Rudra is known in the Yajurveda as Svapati "Lord of the Dogs," and the Arthavaveda says that he is followed by howling dogs, so he seems like an early model for Bhairava. The destructive powers of Kalki are known as Ekadesha Rudra (Eleven Rudras). Similarly, Raudracakrin, the Shambhala savior-king, is known as Rudra with the Discus/Wheel. In Kalacakra texts, he is often said to be aided by Rudra in his battles, and apparently he is sometimes also referred to simply as "Rudra." Such destructive aspects also might be present in Apollyon, the Jewish Greek form of the name Apollo, which translates as "Destroyer." The god was closely associated with the wolf.

An eastern explanation might be found for this dog and horse imagery where both animals are often conflated with the primordial pantheistic god. We have seen this latter being can also be identified with the concept of cyclic time represented by the human body divided into five parts. Therefore we can suggest that the pantheistic God with the accompanying dog/horse aspects is identifiable with cyclic and deified time, thus explaining the animal imagery of the apocalyptic battlefield.

'Paradise Terrestrial'

Many traditions exist of end-times actors waiting patiently in the terrestrial paradise or the 'intermediate heaven' for the coming apocalypse. These persons are often said to have escaped death.

In China, Prince Moonlight and the King of Light reigned on the paradise island of Penglai. The Zoroastrians believed that immortal heroes awaited the final battle in Kangdez, where Bahram Varjavand would organize armies from Hind and Chin to fight the forces of evil.

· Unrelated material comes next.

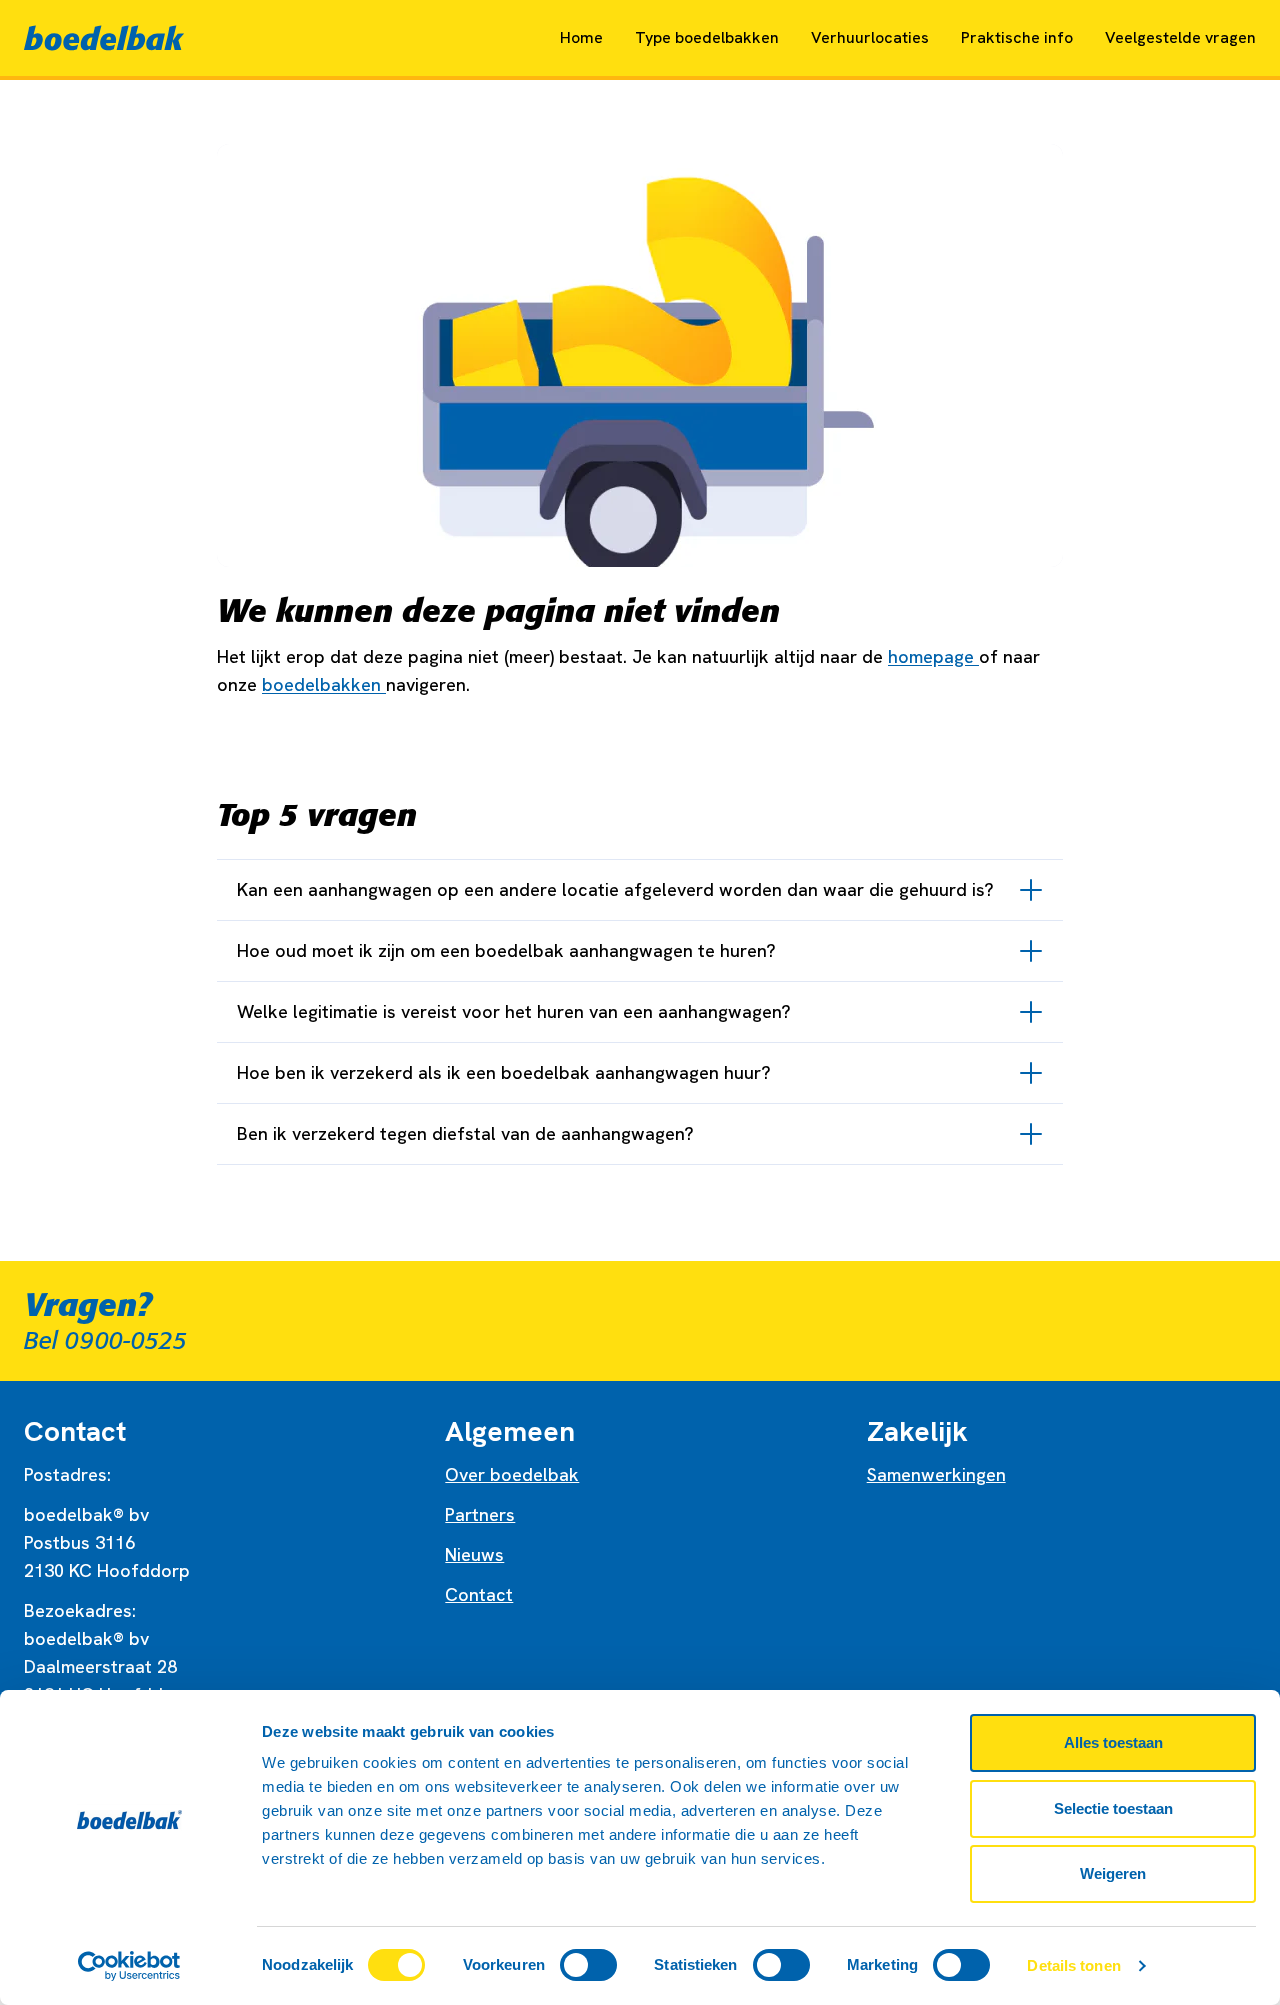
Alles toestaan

A popular Christian tradition interpreted verses in Revelation concerning the "two witnesses" as applying to the biblical figures Enoch and Elijah, who never died according to tradition. The two witnesses are described as revealing prophecy and battling with the Antichrist before they are killed by the beast. Enoch and Elijah were said to live in the Garden of Eden until those fateful days.

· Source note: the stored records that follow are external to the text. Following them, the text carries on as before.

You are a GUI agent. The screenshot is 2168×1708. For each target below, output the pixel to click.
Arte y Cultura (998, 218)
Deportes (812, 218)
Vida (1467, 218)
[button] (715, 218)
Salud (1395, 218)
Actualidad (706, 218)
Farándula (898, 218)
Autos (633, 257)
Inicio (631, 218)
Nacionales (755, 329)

It can be shown that, starting in the early medieval period and clearly established by the middle of that period, a sacred waiting-place of millennial warriors, both good and evil, was located at the eastern edge of insular and tropical Asia. The same place suggested here that the germ of these beliefs arose.

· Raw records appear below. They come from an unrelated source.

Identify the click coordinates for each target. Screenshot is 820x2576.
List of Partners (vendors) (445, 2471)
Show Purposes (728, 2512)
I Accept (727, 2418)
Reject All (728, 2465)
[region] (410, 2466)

These locations include Kangdez, the fortress of heroes, and the Vourukasha Sea (Sea of Chin) where the great dragon awaited the last days; the Garden of Eden around which one could find Enoch, Elijah and Prester John; Bratayil, the island of al-Dajjal, the Muslim Antichrist, found somewhere in the East Indies; and Penglai the kingdom of Prince Moonlight and the King of Light.

Paul Kekai Manansala


Eyma, Aayko and C. J. Bennett. A Delta-man in Yebu: Occasional Volume of the Egyptologists' Electronic Forum No. 1, Universal Publishers, 2003, pp. 240-4.

Eyre, Christopher J. Cannibal Hymn: a cultural and literary study, Liverpool University Press, 2002, pp. 82-3.

Muller, Kal. East of Bali: From Lombok to Timor, Tuttle Publishing, 2001, pp. 36-39.